Distilling Robustness: Mitigating Persona Sensitivity in Language Models via RLVR Teacher-Student Training
Keywords: LLMs, Persona, Prompt, Distillation, Robustness
TLDR: This paper proposes distilling the robustness of an RLVR-trained teacher into a student model to build LLMs that remain stable across varying persona prompts.
Abstract: While persona prompting can boost Large Language Model (LLM) performance, prior work shows that finding the optimal persona is notoriously difficult, with its effects often being unpredictable and even detrimental. Current research has attempted to mitigate this volatility with prompt-level interventions, such as using costly inference-time ensembles to select the best output from a sensitive model. We argue for a paradigm shift: instead of searching for the best prompt for a volatile model, we should build an inherently robust model that is insensitive to persona variations.
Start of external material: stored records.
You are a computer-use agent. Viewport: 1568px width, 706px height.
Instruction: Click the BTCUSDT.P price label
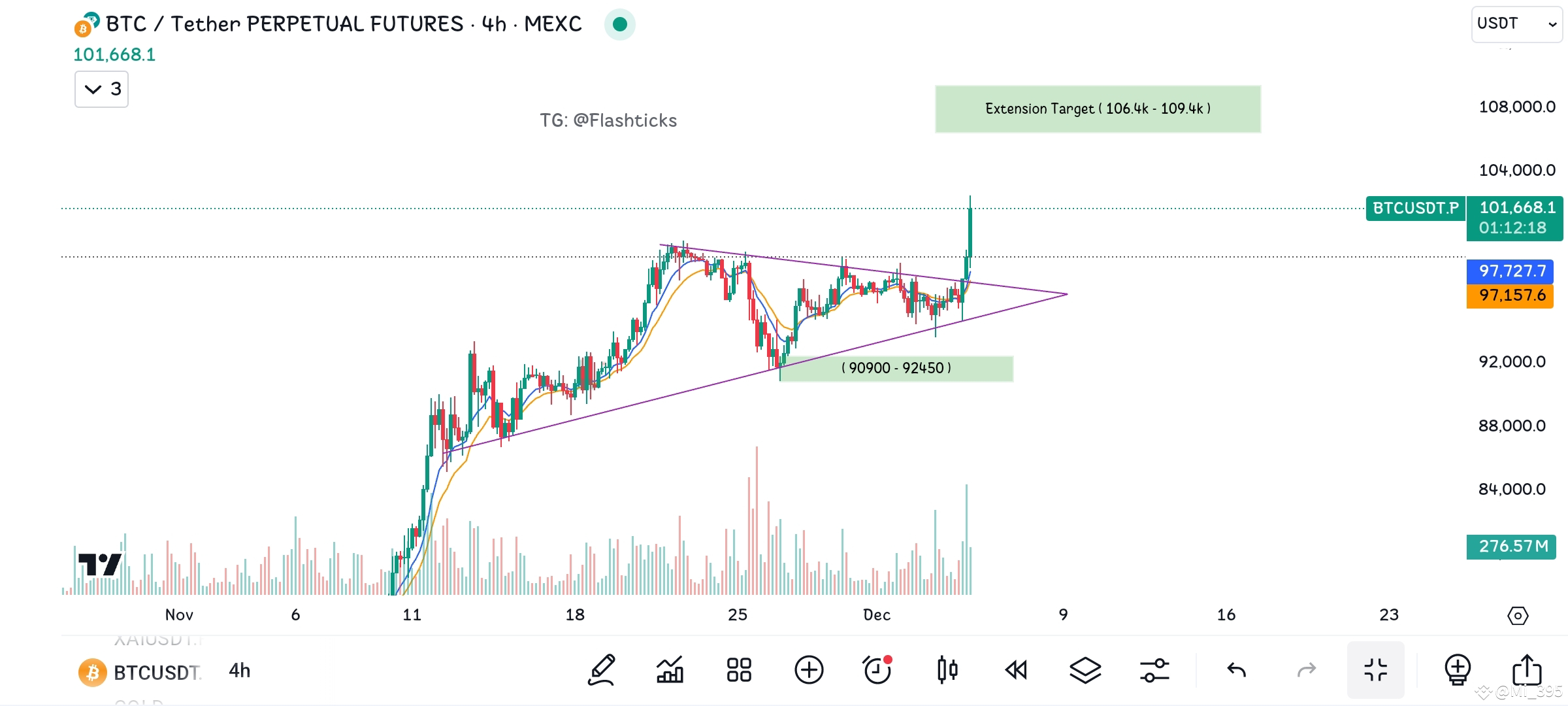(x=1414, y=209)
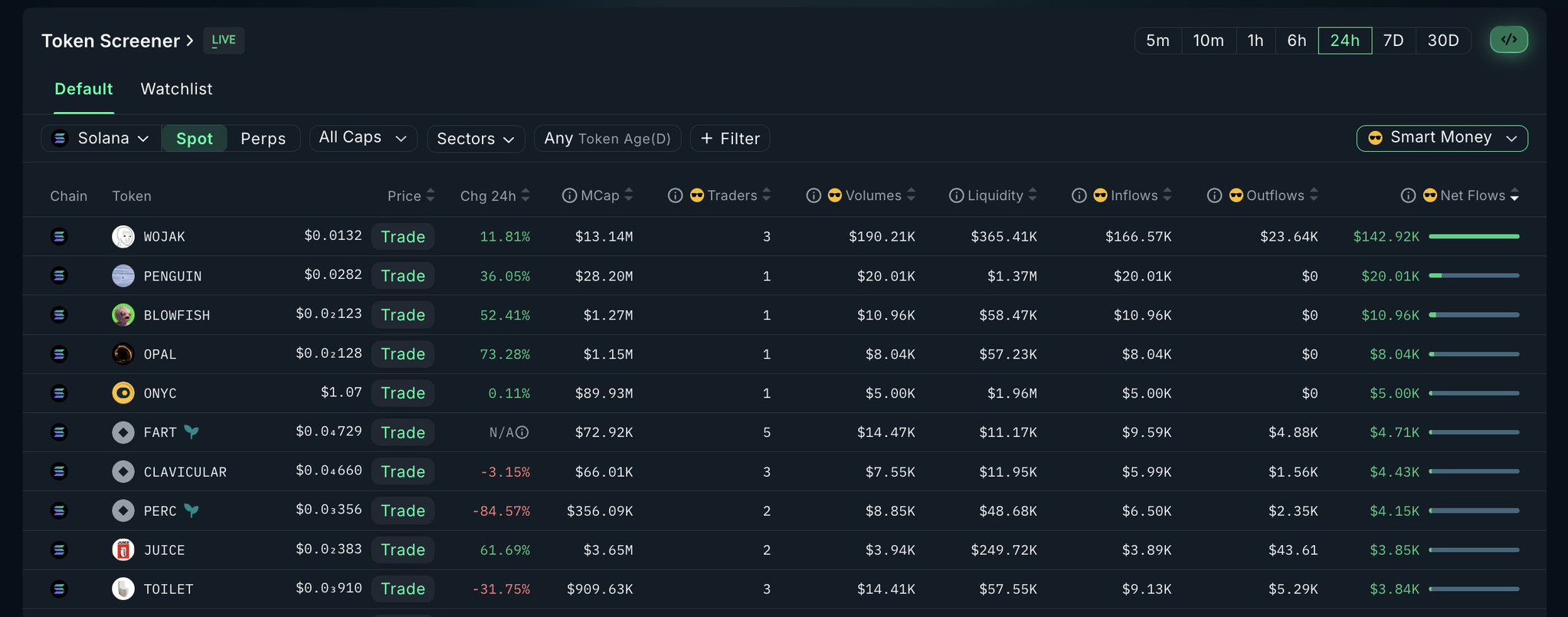Click the embed code icon button

pyautogui.click(x=1508, y=40)
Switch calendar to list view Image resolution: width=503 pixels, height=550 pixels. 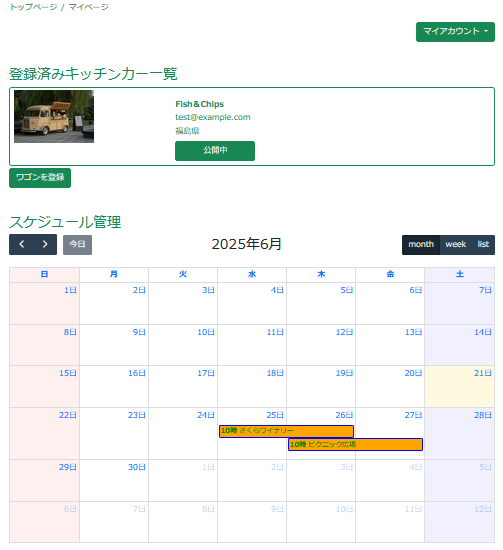(483, 244)
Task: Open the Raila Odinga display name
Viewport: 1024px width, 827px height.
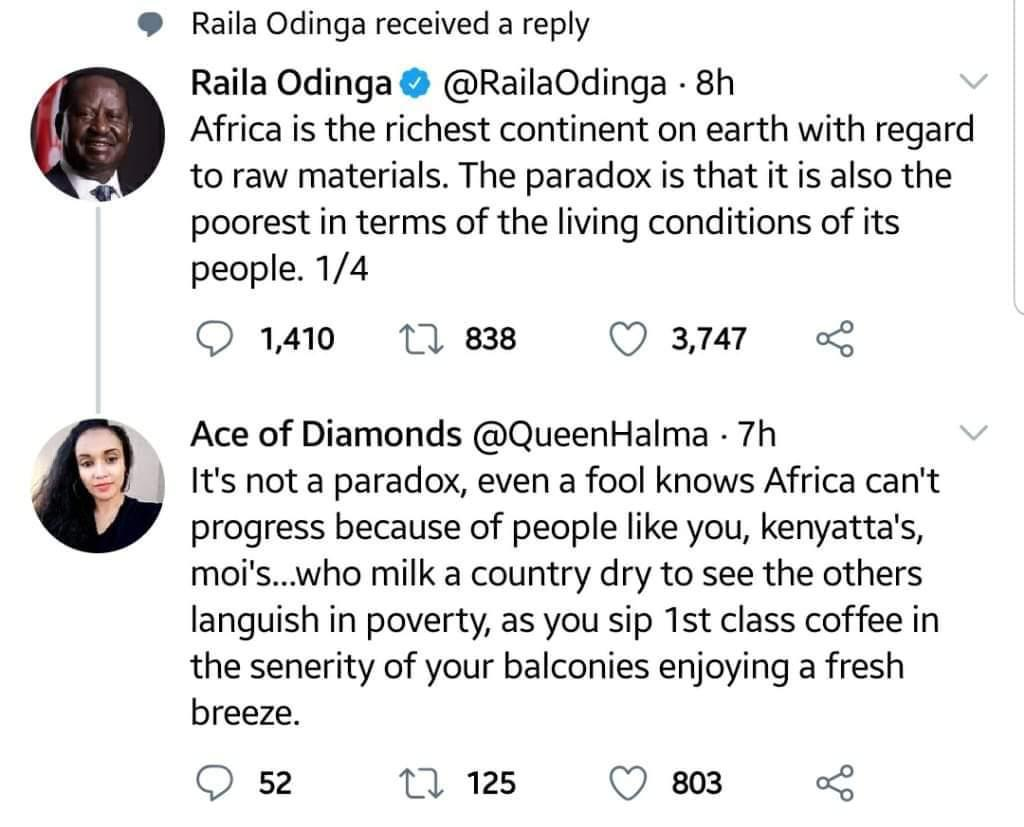Action: tap(290, 86)
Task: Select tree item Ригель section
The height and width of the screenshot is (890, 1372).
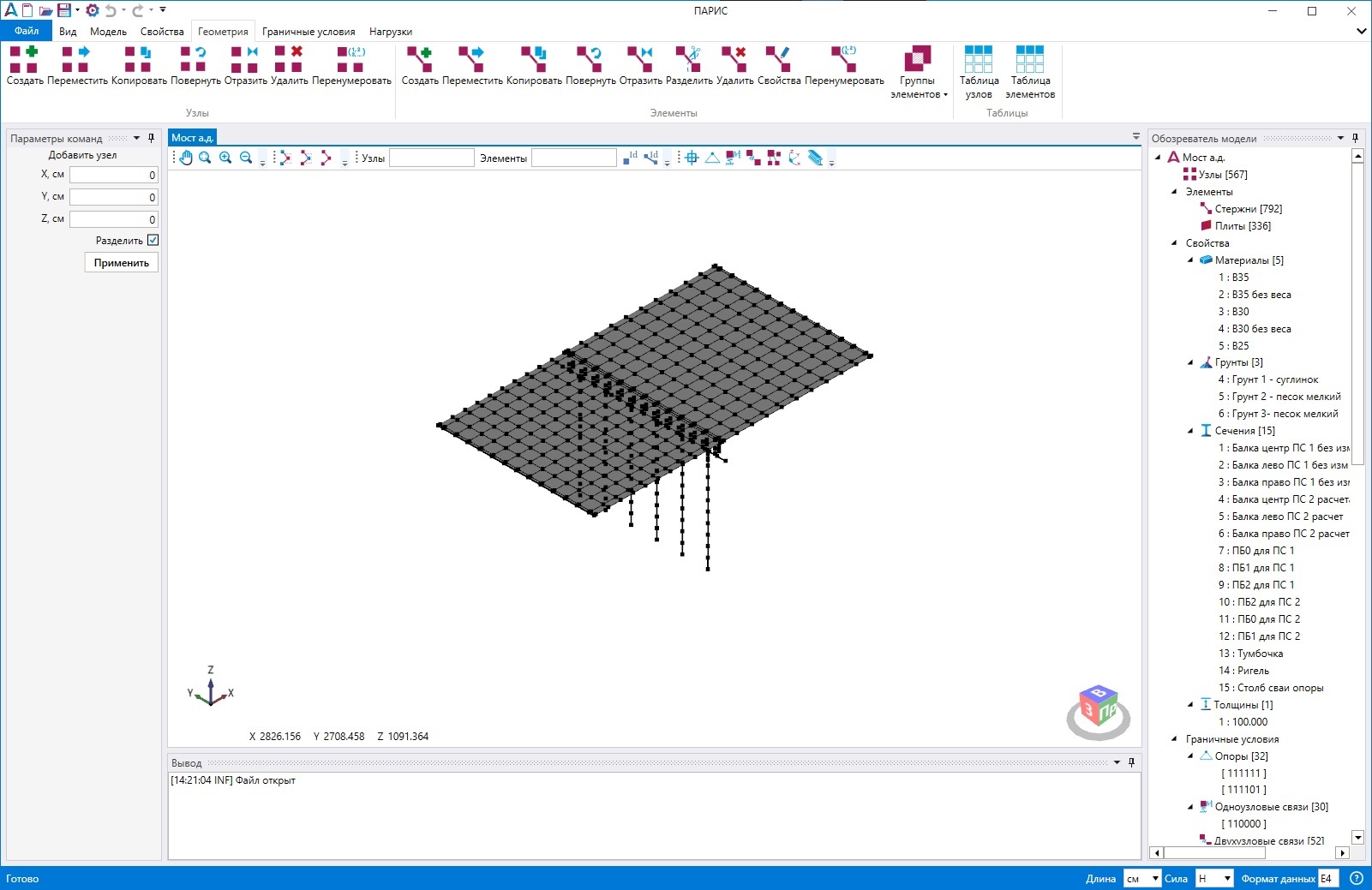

We hypothesize that persona sensitivity is not a random phenomenon but a systematic outcome of a model's alignment process. Our research reveals that models aligned with Reinforcement Learning with Verifiable Rewards (RLVR) are highly robust, unlike their sensitive, preference-optimized counterparts. Based on this insight, we propose leveraging knowledge distillation as a model-centric technique to transplant this robustness from an RLVR teacher to a student model. Experiments on mathematical reasoning benchmarks show that the distilled model inherits the teacher’s robustness, drastically reducing performance gaps across personas. Specifically, for the Qwen3 family, the average persona stability score increased by +0.23 on MATH500 and +0.32 on AIME2024, while for the Llama-8B models, the improvement reached +0.24 and +0.72, respectively.